Ministers hit by legal aid defeats
The Government's controversial reforms to legal aid have taken a battering in the House of Lords as ministers suffered three defeats.
Peers voted to require legal aid protection for victims of domestic violence, to set out that everyone should have "access to legal services that effectively meet their needs" and to safeguard the independence of the director of legal aid casework.
Justice Secretary Ken Clarke's cuts to legal aid are expected to save £350 million from the Ministry of Justice budget by 2015, but they are deeply unpopular with many peers on all sides of the Lords.
The three defeats came at the start of a five-day report stage on the Legal Aid, Sentencing and Punishment of Offenders Bill.
For the Opposition, former attorney general Baroness Scotland of Asthal warned Government changes "risk turning the clock back by at least a decade and placing a number of victims at unacceptable risk".
She called for a "positive duty" to be placed on the Lord Chancellor to ensure legal aid was available to domestic violence victims and for the definition of abuse adopted by the Association of Chief Police Officers to be retained.
Lady Scotland also demanded that the "evidential criteria" required to prove that domestic violence had occurred protected "all victims" of domestic violence and hit out at "arbitrary time limits" being imposed on evidence supporting an application for legal services.

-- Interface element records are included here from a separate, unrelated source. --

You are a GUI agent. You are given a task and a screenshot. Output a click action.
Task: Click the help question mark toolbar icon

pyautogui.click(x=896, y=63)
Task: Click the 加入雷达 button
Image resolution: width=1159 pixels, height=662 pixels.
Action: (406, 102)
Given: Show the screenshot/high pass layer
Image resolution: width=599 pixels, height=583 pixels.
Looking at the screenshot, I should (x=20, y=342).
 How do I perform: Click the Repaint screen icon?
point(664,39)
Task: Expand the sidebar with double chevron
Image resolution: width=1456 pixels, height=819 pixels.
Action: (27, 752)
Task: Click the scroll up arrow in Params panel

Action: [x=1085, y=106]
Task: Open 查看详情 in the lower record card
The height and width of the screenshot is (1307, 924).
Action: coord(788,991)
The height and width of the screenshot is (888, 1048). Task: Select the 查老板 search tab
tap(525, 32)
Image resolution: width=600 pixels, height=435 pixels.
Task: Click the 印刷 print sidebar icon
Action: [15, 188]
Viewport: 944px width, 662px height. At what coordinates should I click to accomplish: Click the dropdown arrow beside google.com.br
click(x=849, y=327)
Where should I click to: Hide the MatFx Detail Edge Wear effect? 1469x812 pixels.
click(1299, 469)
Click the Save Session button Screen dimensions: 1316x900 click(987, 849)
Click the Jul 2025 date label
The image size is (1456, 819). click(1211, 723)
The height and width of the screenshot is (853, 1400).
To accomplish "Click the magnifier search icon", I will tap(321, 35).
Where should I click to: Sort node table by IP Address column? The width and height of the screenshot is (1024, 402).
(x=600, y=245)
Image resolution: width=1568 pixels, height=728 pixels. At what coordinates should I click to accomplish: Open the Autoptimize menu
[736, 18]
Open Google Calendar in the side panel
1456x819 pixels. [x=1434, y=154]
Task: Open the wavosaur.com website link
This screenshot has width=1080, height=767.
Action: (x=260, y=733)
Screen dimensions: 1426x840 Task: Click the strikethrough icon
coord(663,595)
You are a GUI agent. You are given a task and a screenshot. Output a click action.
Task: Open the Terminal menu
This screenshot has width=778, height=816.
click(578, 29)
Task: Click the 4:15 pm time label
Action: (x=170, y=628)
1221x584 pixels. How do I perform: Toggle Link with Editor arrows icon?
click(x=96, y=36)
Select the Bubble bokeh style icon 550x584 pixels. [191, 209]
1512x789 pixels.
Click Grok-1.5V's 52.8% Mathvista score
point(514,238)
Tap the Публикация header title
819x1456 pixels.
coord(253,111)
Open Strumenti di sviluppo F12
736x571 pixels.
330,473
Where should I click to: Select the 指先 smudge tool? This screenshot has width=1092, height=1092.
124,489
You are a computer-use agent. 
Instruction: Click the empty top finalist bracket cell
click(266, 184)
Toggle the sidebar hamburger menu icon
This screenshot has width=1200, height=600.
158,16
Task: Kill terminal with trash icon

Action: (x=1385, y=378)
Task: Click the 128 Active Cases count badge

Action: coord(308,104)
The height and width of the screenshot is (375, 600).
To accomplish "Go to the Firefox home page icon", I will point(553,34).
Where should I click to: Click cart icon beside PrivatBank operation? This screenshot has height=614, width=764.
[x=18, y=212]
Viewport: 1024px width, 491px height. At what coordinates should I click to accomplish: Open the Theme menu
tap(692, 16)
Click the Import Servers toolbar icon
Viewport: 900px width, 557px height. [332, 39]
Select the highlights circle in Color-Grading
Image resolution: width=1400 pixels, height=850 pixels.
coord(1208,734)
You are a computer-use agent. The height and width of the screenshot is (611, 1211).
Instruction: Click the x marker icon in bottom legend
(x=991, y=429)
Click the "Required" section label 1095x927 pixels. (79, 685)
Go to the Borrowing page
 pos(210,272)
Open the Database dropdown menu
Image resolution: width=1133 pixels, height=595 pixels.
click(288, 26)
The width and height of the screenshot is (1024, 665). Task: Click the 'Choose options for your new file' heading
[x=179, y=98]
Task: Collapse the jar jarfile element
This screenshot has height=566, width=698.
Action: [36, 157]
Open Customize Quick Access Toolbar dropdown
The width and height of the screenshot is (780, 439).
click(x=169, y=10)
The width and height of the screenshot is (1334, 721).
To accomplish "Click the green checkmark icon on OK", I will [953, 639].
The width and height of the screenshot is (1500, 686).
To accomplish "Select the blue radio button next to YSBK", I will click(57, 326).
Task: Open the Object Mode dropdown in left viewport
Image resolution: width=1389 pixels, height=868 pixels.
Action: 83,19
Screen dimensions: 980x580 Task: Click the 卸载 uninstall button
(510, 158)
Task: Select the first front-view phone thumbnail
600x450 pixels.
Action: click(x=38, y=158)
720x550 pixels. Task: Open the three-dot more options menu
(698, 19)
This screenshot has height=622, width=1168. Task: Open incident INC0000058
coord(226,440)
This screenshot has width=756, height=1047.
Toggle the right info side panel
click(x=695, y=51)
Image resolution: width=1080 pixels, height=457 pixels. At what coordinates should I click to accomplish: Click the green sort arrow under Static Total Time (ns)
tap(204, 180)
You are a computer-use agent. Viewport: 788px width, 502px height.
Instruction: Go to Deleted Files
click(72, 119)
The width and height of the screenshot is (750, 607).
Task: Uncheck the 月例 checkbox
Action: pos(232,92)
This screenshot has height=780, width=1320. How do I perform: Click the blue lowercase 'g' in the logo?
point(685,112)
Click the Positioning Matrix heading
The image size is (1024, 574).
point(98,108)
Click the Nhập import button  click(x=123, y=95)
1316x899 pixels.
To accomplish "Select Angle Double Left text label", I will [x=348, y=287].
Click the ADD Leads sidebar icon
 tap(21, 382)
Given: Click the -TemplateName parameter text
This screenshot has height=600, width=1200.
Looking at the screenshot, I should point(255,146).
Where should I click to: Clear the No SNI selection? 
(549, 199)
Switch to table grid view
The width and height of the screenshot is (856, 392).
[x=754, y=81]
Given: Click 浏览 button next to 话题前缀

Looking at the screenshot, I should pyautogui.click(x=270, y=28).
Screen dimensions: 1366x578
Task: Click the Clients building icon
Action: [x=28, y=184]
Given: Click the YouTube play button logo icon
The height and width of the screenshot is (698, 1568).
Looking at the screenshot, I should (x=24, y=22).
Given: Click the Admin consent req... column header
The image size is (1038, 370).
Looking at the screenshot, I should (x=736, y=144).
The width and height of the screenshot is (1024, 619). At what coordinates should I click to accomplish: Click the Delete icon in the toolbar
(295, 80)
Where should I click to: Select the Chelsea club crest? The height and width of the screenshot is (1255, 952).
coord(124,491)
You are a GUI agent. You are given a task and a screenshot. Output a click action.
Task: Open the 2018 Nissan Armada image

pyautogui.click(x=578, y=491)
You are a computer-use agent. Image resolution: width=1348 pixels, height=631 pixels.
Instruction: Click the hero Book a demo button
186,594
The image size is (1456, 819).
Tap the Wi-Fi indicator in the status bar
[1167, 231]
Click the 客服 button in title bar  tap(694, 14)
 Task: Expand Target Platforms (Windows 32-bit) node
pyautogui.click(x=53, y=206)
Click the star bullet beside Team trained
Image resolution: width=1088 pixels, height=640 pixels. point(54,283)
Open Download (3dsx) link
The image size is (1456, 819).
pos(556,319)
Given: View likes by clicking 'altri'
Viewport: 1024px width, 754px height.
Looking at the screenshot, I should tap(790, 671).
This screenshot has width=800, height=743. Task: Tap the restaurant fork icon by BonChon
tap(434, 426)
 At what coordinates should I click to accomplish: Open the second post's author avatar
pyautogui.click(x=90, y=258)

Her amendments were backed by 238 votes to 201, majority 37.
Peers had earlier voted by 235 to 190, majority 45, to state in the legislation that people should have access to legal services "within the resources made available". The third defeat came by 212 votes to 195, majority 17, after peers expressed concerns about protecting the director of legal aid casework from ministerial interference.
Further consideration of the Bill was later adjourned until Wednesday.